Some members of the General Electric accounting staff worked hard to figure out ways to hide the negative accounting impacts of transactions booked in 2002 and 2003, according to court documents released by the Securities and Exchange Commission.
In fact, the SEC complaint relates several instances of round-robin email discussions among GE accountants, internal auditors, executives, and the company’s external auditor, KPMG, debating whether aggressive accounting would past muster with regulators.
Ultimately, it didn’t.
Today, after a four-year investigation, GE settled accounting fraud charges with the SEC for allegedly misleading investors with improper hedge accounting and revenue recognition schemes.

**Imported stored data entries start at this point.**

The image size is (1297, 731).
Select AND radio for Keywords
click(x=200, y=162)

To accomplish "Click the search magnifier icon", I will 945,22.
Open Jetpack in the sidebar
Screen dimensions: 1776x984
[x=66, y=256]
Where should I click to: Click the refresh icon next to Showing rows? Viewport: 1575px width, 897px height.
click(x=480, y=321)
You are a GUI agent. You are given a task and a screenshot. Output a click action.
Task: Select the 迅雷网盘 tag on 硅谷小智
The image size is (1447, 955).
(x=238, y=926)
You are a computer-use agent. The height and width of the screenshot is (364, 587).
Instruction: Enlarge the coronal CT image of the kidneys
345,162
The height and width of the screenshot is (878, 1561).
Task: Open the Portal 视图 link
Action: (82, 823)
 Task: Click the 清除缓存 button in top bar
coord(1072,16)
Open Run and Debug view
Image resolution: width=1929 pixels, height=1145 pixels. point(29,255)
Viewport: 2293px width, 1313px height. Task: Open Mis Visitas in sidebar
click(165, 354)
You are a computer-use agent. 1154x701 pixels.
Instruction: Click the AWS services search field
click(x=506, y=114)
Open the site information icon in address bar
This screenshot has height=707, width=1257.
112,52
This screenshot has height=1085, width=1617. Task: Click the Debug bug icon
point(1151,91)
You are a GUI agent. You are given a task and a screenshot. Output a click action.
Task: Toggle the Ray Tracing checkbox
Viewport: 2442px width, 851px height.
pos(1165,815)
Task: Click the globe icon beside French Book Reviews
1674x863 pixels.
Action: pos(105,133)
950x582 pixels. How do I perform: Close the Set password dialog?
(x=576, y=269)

Specifically, GE was charged with violating accounting rules when it changed its original hedge documentation to avoid recording fluctuations in the fair value of interest rates swaps, which would have dragged down the company’s reported earnings-per-share estimates.
In addition, the SEC charged GE with concocting schemes to accelerate the recognition of revenue from its locomotive and aircraft spare parts business, to make the company’s financial results appear healthier than they actually were.
Without admitting or denying guilt, GE paid a fine of $50 million, and agreed to remedial action related to internal control enhancements. “GE bent the accounting rules beyond the breaking point,” noted Robert Khuzami, director of the SEC’s Division of Enforcement, in a statement.
David P. Bergers, director of the SEC’s Boston Regional Office, which led the investigation, would not specify the number of SEC accountants and attorneys involved in the investigation, but told CFO that the agency “deployed a significant number of resources” to bring what he called “a significant case for the SEC and the Boston office” to a successful conclusion. “We will not let the size or complexity of the organization or its accounting deter us from uncovering fraud and other misconduct,” he said. “Investors have a right to rely on a company’s financial statements.”
The SEC uncovered the violations after conducting “risk-based” investigations at GE, in which the government staffers identify a potential risk in an industry or at a particular company and develop a plan to test whether the problem actually exists. In the case of GE, the SEC identified potential misuse of hedge accounting as a possible risk area.
The SEC filed its complaint in the U.S. District Court for the District of Connecticut pointing out that GE met or exceeded analysts’ consensus earnings-per-share expectations every quarter from 1995 through filing of its 2004 annual report. However, the SEC charged that during 2002 and 2003, “high-level GE accounting executives or other finance personnel approved accounting that did not comply with generally accepted accounting principles” in order to hit the EPS estimates.
GE, which is often cited for operating a corporate finance department that is second-to-none with respect to efficiency, discipline and innovation, has already adjusted its books and cleaned up its accounting as of February 2008. “We have concluded that it is in the best interests of GE and its shareholders to resolve this matter,” said company officials in a written statement. “The errors at issue fell short of our standards, and we have implemented numerous remedial actions and internal control enhancements to prevent such errors from recurring.”